PROVIDED PASSAGE »
_ _ _ _ _ _ _

What Happens If One of My Beneficiaries Is in Bankruptcy When I Die?

Posted by Joseph Franks on January 17th, 2020

If you die within 180 days after your beneficiary files for bankruptcy, your beneficiary must disclose the inheritance to the bankruptcy trustee. In a Chapter 7 bankruptcy case, unless the property is exempt, the trustee is free to take the inheritance to pay off your beneficiary’s creditors. If the beneficiary has filed a Chapter 13 bankruptcy, the value of the inheritance (except for any exempt property or money) will be added to the amount that the beneficiary has to repay creditors under the repayment plan, i.e., it will be used to increase the amount of the payments your beneficiary must make under the repayment plan. It is important to have an experience and skilled Estate Planning Lawyer to assist with all the minor and major guidance with regard to your beneficiaries.

Solutions

You are free to amend your will to revoke all gifts to a beneficiary who has filed bankruptcy (or may do so) to avoid having your hard-earned money and prized belongings used to pay off creditors rather than be distributed to the beneficiary. Alternatively, you could include a provision in the will stating that no part of your estate is to be used to benefit a creditor of any beneficiary. Many people dislike this option, however, because they do not want to effectively disinherit someone (often, a child) they want to benefit from their estate.

One of the best ways to prevent your life savings and property from being used to pay off a beneficiary’s creditors is to create a revocable living trust. You can transfer ownership of the money or property to the trust and retain complete control and enjoyment over your property during your lifetime. Because the trust owns the property, not the beneficiary, and the beneficiary has no legal claim to the trust assets during your life because the trust can be revoked at any time prior to your death, it will not be considered part of the beneficiary’s bankruptcy estate.

_ _ _ _ _ _ _

LISTING »
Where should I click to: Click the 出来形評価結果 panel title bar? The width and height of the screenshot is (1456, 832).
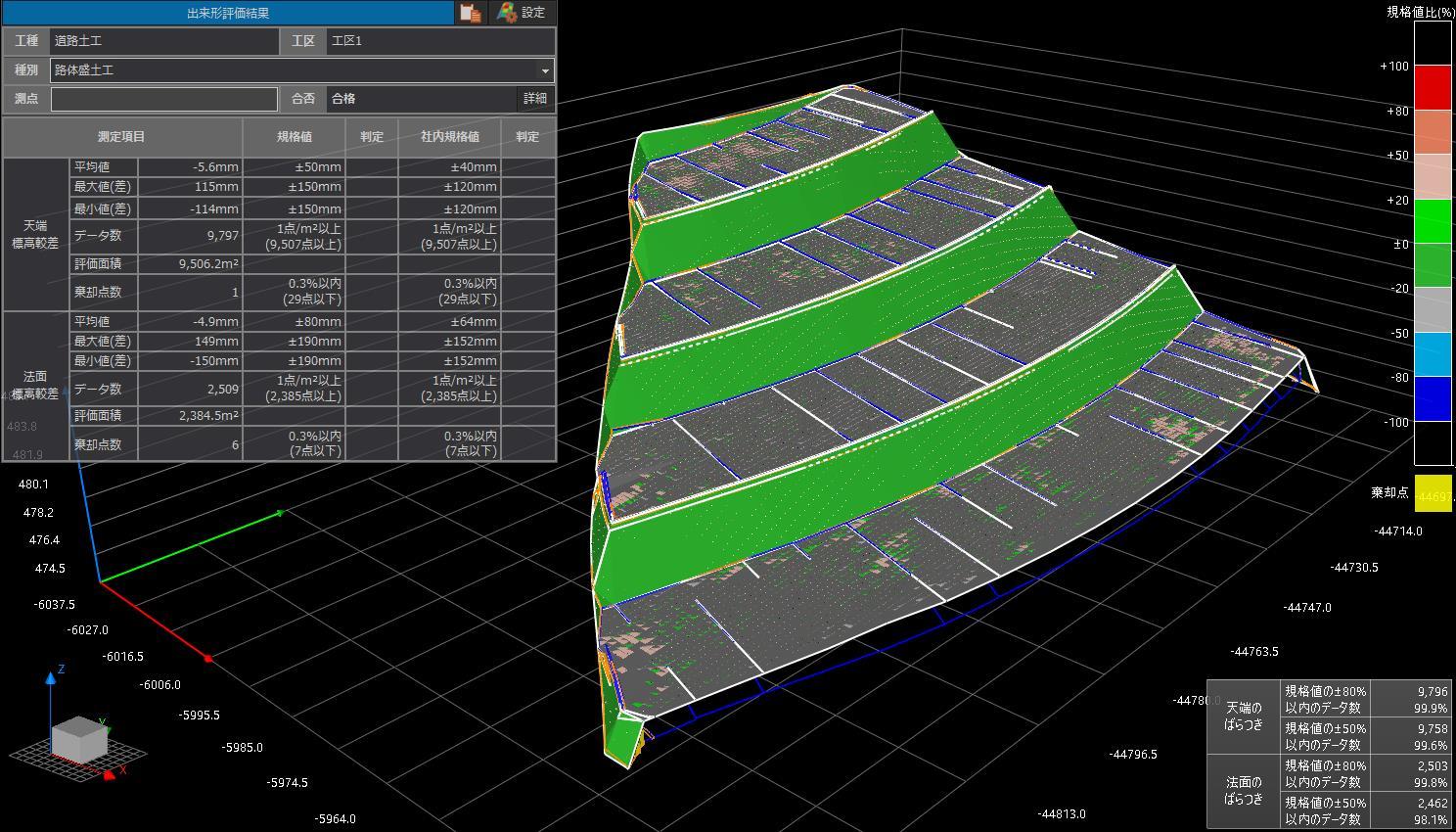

_ _ _ _ _ _ _

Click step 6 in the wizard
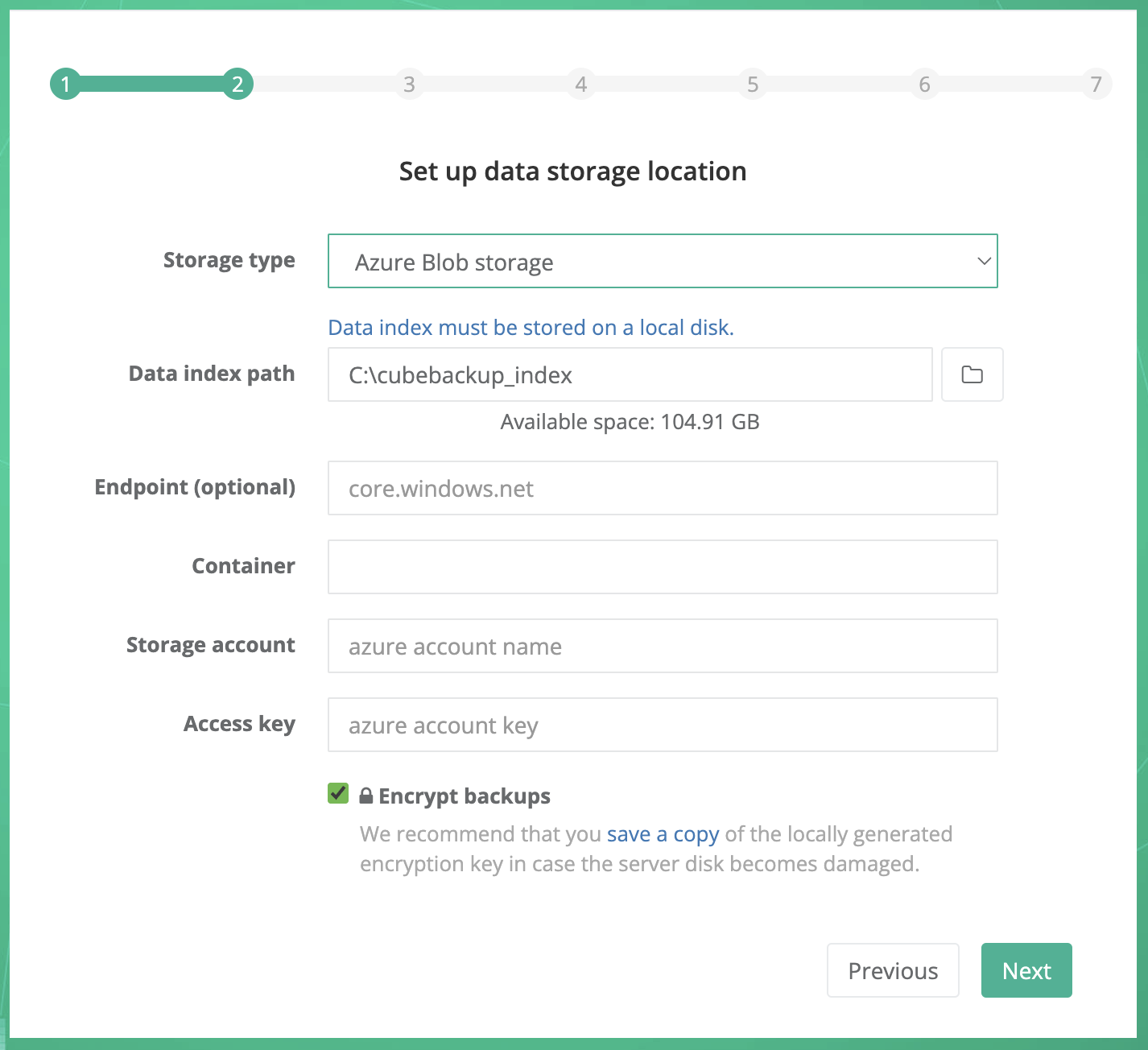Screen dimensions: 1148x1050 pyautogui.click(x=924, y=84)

_ _ _ _ _ _ _

WRITTEN TASK 1 »
Using the post on beneficiaries in bankruptcy, answer the following:
(a) Within how many days after a beneficiary files for bankruptcy must the death occur for the beneficiary to have to disclose the inheritance to the trustee?
(b) In a Chapter 13 case, what does the value of the inheritance increase?
(c) What kind of trust does the post call one of the best ways to keep property from a beneficiary's creditors?
WRITTEN TASK 2 »
In the post on beneficiaries in bankruptcy, print everything from "Posted by Joseph" down to "to your beneficiaries.".

EXERCISE OUTPUT 1 »
(a) 180 days.
(b) The amount of the payments the beneficiary must make under the repayment plan.
(c) A revocable living trust.

EXERCISE OUTPUT 2 »
Posted by Joseph Franks on January 17th, 2020

If you die within 180 days after your beneficiary files for bankruptcy, your beneficiary must disclose the inheritance to the bankruptcy trustee. In a Chapter 7 bankruptcy case, unless the property is exempt, the trustee is free to take the inheritance to pay off your beneficiary’s creditors. If the beneficiary has filed a Chapter 13 bankruptcy, the value of the inheritance (except for any exempt property or money) will be added to the amount that the beneficiary has to repay creditors under the repayment plan, i.e., it will be used to increase the amount of the payments your beneficiary must make under the repayment plan. It is important to have an experience and skilled Estate Planning Lawyer to assist with all the minor and major guidance with regard to your beneficiaries.